Task directions
Answer these questions from the resistivity imaging abstract:
1. In what year was the paper published?
2. What provides the numerical solution to the downward extrapolation problem?
3. With what instrument was the high density TDEM profiling survey carried out?

Document excerpt

Resistivity imaging by Time Domain Electromagnetic Migration (TDEMM)

M.S. Zhdanov, P.N. Traynin and O. Portniaguine

Exploration Geophysics 26(3) 186 - 194
Published: 1995

Abstract

One of the most challenging problems of electrical geophysical methods is the interpretation of time domain electromagnetic (TDEM) sounding data in the areas with the horizontally inhomogeneous geoelectrical structures. This problem is of utmost importance in mining exploration and environmental study, in particular, in the case of sounding conducted in the transmitter offset or slingram mode. The conventional 1D EM inversion technique cannot solve this problem, because the observed data are strongly distorted by horizontal conductivity inhomogeneities. The multidimensional EM inversion techniques existing today can handle only simple models, require repetitive forward modeling solutions, and therefore are very time consuming. We developed a new approach to the interpretation of TDEM data over inhomogeneous structures based on downward extrapolation of the observed electromagnetic field in reverse time (the time domain electromagnetic migration). Numerical solution of this problem is provided by an electromagnetic analog of the Rayleigh integral. TDEM migration transforms EM data, observed on the surface of the Earth, into immediate geoelectrical images of geological cross sections. This transformation is very fast (requiring only a few seconds of CPU time on PC) and stable to the random noise in the data. The numerical results of rapid inversion based on the time domain electromagnetic migration illustrate the property of migration described above. This method has also been applied to waste site characterisation. We have analysed the data obtained as a result of high density TDEM profiling survey with the Geonics EM47 along the set of profiles, intersecting Cold Test Pit waste site within the Radioactive Waste Management Complex (RWMC) at the Idaho National Engineering Laboratory (INEL). Time domain electromagnetic migration and resistivity imaging made it possible to outline the conductive sections of the pit filled with the waste.

Collected material
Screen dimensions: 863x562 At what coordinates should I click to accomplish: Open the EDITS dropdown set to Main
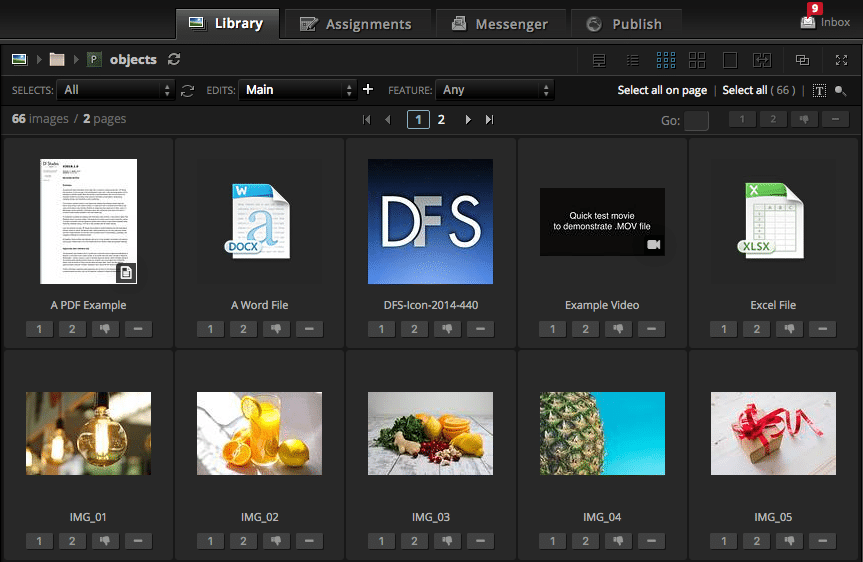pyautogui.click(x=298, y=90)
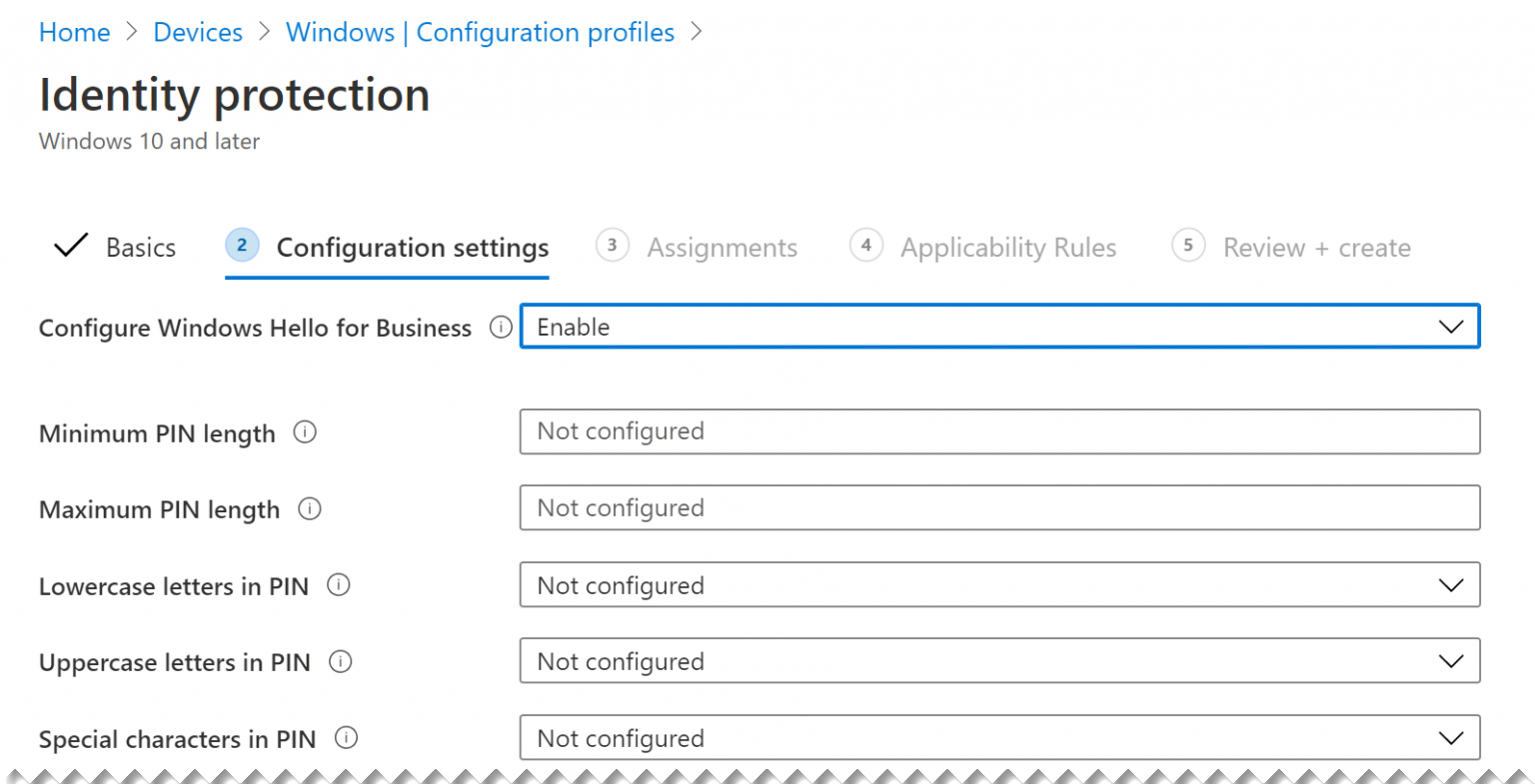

Task solution
1. 1995
2. An electromagnetic analog of the Rayleigh integral
3. The Geonics EM47